Diversification and L1 influence in the use of clause types: A case study of complexity development


The present study focuses on the development in the use of different types of subordinate clauses by L2 learners of English, answering the call for descriptions of complexity development that take into account specific grammatical structures instead of using global measures of length or subordination (Norris and Ortega 2009, Lambert and Kormos 2014, Biber et al. 2016, Biber et al. 2020) and that add measures of diversification (De Clercq and Housen 2017). The study also investigates L1 influence, a factor that is seldom studied systematically in complexity research, even though there is evidence that it plays a role (e.g. Lu and Ai 2015, Ehret and Szmrecsanyi 2019). 


The data come from non-narrative texts written by five Norwegian learners of English over the three years of lower secondary and first year of upper secondary school. For the investigation of L1 influence, these data were compared with Norwegian data from three of the same students and with L1 English data from the Growth in Grammar Corpus (Durrant and Brenchley 2018).

Brief A: Repeat the lines of the listing word for word, beginning at the line that contains "You are a computer-use agent. 1283x1266" and stopping after the line that contains "Looking at the screenshot, I should coord(557,729).".

Data records:
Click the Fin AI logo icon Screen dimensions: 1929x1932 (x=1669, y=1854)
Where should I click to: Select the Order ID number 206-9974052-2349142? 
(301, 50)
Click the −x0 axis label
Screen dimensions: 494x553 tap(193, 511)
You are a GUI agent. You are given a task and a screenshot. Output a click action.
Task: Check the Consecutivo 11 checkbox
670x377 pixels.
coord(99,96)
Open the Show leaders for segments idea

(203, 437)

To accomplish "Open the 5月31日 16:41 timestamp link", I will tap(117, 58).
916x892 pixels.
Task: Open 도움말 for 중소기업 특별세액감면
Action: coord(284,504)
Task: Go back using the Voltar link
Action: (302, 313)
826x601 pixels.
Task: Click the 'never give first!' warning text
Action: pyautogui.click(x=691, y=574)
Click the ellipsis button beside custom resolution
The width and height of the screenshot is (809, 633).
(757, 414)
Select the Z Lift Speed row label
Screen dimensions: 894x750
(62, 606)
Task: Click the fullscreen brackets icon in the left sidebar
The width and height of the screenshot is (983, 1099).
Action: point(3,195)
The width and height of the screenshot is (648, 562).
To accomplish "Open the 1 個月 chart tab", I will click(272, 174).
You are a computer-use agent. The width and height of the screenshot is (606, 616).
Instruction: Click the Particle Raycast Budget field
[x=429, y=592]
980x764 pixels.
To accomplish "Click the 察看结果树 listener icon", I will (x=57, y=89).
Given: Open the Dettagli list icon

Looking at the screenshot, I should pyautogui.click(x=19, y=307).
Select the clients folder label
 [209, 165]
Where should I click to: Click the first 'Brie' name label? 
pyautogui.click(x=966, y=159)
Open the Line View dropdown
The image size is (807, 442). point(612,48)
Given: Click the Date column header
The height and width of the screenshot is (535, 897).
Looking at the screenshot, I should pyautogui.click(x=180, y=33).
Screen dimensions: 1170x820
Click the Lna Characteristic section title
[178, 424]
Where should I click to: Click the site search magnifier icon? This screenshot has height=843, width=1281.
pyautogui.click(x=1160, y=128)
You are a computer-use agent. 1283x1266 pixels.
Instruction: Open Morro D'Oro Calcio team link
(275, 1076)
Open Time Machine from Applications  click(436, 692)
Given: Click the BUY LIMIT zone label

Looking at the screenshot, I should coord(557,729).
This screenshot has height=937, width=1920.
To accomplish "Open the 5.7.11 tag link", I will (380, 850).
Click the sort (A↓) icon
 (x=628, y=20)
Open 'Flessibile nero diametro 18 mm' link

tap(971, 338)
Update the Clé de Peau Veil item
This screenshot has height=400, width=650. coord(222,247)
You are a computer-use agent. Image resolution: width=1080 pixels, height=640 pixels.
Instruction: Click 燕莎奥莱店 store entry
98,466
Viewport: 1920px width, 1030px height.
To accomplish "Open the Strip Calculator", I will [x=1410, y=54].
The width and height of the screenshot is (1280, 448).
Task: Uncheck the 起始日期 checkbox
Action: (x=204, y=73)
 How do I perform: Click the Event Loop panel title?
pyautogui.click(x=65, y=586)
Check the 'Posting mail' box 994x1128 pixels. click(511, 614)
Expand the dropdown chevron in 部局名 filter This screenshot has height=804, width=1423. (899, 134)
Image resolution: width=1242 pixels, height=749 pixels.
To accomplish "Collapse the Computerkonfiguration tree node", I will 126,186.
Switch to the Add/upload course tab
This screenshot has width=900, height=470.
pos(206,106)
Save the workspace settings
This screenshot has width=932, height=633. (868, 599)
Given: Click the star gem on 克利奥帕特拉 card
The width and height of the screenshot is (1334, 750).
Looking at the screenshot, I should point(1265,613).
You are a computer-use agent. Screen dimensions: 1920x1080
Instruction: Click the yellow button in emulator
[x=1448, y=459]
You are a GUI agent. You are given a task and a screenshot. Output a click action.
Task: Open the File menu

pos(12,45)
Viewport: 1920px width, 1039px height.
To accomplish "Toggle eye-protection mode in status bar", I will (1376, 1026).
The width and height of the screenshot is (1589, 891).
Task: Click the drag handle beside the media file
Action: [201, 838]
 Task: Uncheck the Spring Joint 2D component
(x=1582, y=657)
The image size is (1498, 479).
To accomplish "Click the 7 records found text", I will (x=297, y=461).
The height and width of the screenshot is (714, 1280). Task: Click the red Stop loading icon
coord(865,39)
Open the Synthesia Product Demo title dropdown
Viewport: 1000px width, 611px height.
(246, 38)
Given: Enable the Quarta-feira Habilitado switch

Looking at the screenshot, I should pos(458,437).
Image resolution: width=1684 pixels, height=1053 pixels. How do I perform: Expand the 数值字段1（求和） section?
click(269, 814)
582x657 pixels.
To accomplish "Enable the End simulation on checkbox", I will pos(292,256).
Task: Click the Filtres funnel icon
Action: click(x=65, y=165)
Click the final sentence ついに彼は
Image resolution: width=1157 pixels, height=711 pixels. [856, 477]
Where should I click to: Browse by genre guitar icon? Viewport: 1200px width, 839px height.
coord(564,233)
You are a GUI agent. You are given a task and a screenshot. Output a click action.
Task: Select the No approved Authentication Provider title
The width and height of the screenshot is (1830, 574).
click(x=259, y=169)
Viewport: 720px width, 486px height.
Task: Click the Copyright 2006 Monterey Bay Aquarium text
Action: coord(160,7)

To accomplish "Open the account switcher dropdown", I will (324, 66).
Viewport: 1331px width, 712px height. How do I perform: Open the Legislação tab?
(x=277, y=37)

Brief B: Reproduce the passage on clause-type development word for word, starting at "The present study" and ending after "and Szmrecsanyi 2019).".

Task answer A:
You are a computer-use agent. 1283x1266 pixels.
Instruction: Open Morro D'Oro Calcio team link
(275, 1076)
Open Time Machine from Applications  click(436, 692)
Given: Click the BUY LIMIT zone label

Looking at the screenshot, I should coord(557,729).

Task answer B:
The present study focuses on the development in the use of different types of subordinate clauses by L2 learners of English, answering the call for descriptions of complexity development that take into account specific grammatical structures instead of using global measures of length or subordination (Norris and Ortega 2009, Lambert and Kormos 2014, Biber et al. 2016, Biber et al. 2020) and that add measures of diversification (De Clercq and Housen 2017). The study also investigates L1 influence, a factor that is seldom studied systematically in complexity research, even though there is evidence that it plays a role (e.g. Lu and Ai 2015, Ehret and Szmrecsanyi 2019).